21 julho 2018

A resposta da resposta - Por: Emerson Monteiro


Na junção entre a razão e a felicidade, bem ali naquela forquilha, o mundo gira e nós apreciamos o movimento disso no nosso modo de viver. Cogitamos muito e realizamos pouco daquilo em que pensamos longas vezes. A mesma crise que vivem os filósofos nas suas elucubrações. Face a face com interrogações e destinos, imaginam milhões de resultados, e insistem continuar na busca feitos cães de caça que farejam as sombras do tempo sem tocar a essência do que passam numa velocidade estúpida. Neles, nesses perscrutadores do silêncio, a impaciência de provar que há lógica no Universo acaba por deixá-los ainda mais ignorantes do que outros que assim desconsideram.

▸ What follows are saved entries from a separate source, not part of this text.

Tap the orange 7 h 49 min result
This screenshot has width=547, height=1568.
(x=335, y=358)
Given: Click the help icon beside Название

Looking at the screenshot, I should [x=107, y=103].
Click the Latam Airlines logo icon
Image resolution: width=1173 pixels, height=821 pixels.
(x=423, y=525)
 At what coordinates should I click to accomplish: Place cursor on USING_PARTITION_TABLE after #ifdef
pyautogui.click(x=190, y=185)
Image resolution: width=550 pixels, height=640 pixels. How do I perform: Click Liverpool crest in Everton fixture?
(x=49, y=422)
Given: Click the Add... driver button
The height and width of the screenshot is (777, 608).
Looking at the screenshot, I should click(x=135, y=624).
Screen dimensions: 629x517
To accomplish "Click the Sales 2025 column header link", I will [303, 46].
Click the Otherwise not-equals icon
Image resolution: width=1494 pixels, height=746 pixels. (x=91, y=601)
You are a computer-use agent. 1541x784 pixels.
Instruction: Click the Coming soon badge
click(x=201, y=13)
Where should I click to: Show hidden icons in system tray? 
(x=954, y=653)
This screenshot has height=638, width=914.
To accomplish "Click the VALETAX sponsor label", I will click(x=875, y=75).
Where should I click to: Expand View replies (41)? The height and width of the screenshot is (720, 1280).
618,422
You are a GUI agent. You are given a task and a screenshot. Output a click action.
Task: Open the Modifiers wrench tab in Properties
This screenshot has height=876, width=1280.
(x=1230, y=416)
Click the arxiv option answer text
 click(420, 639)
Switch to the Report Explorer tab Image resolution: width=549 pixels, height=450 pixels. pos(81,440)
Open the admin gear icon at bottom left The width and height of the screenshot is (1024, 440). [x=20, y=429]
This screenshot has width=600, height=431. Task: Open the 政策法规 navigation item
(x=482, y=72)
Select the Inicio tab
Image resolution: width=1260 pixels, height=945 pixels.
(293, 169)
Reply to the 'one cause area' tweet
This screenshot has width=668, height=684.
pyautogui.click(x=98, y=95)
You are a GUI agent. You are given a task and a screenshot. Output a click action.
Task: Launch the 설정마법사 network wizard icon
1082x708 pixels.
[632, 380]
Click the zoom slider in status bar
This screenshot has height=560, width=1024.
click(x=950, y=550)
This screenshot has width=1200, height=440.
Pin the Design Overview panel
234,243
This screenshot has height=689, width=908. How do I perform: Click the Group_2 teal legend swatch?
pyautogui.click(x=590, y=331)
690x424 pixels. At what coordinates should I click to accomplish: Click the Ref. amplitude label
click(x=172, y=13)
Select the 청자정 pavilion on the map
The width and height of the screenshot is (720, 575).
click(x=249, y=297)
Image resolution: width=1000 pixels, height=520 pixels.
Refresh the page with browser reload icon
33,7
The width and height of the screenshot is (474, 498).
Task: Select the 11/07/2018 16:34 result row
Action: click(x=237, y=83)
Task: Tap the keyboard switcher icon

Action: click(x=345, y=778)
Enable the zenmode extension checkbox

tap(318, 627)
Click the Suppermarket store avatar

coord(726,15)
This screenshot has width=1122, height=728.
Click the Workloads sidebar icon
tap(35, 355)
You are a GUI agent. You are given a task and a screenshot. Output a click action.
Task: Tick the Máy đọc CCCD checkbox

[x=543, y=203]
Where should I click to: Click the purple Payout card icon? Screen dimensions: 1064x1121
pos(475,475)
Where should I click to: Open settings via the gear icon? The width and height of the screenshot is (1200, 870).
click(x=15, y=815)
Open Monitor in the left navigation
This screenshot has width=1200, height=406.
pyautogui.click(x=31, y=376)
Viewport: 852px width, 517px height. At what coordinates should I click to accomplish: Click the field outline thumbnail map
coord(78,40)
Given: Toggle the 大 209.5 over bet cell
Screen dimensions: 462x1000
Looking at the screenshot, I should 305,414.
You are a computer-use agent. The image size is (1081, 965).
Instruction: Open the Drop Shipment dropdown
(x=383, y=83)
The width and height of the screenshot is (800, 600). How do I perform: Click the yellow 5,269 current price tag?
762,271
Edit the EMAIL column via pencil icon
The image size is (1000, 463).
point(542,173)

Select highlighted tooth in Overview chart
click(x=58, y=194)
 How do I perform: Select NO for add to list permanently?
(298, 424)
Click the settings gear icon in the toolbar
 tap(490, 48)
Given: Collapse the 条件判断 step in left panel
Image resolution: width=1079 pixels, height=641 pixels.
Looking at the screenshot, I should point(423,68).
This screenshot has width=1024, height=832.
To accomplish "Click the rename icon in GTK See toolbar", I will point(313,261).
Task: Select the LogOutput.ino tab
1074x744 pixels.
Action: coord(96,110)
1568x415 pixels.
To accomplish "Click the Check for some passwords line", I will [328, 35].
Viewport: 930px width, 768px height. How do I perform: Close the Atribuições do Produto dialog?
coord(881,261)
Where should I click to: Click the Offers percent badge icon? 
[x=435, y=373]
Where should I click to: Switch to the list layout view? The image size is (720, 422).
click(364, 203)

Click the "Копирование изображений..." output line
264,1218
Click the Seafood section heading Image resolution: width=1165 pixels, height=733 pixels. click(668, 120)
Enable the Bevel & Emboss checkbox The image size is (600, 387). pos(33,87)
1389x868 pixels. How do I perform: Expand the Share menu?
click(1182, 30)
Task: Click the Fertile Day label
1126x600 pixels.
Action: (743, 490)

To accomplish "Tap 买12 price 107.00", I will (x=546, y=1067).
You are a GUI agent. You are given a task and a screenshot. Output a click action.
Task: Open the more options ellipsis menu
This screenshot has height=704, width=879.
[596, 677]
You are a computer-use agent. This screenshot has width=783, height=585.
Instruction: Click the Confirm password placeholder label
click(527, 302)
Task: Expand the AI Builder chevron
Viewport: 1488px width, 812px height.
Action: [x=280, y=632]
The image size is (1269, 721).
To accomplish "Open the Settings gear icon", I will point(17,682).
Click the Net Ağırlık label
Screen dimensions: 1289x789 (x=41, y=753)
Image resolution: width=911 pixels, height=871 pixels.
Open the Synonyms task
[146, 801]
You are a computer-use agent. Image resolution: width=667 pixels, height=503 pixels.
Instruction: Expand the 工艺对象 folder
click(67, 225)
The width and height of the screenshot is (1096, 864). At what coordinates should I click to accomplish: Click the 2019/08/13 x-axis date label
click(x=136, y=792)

Nisso, Voltaire parou seus estudos a fim de colecionar a importância real do saber diante do frechar dos dias, vez que tantas horas saber representam contrariedades e contradições em relação às perguntas que nascem das perguntas e nunca desvelam respostas à resposta. Desejo de imaginar o mundo deles, dominados no que pensam, deixa tais sábios de plantão prisioneiros das palavras e raciocínios que propiciam, porém fora das certezas que alimentavam. Seria pedir em excesso conhecer o incognoscível e andar às tontas em terra nenhuma pisada pelos pés dos humanos pensadores.

Destarte, virá ocasião quando o sábio, nessas agruras dos pensamentos, dará de cara com pessoas felizes sem que conheçam o que ele conhece, e vivem no mar de rosas das limitações que a vida lhes permite. Cumpridores, pois, dos deveres mínimos da sobrevivência, esquecem até de ignorar as lonjuras, sem, no entanto, sofrer disso qualquer inconveniência.

E o festejado filósofo francês considerava aceitar as limitações do pensamento quais, talvez, justificativa honrosa da simplicidade, que reza pelo sentimento e vive a honestidade dos dias independente de respostas e descobertas intelectuais.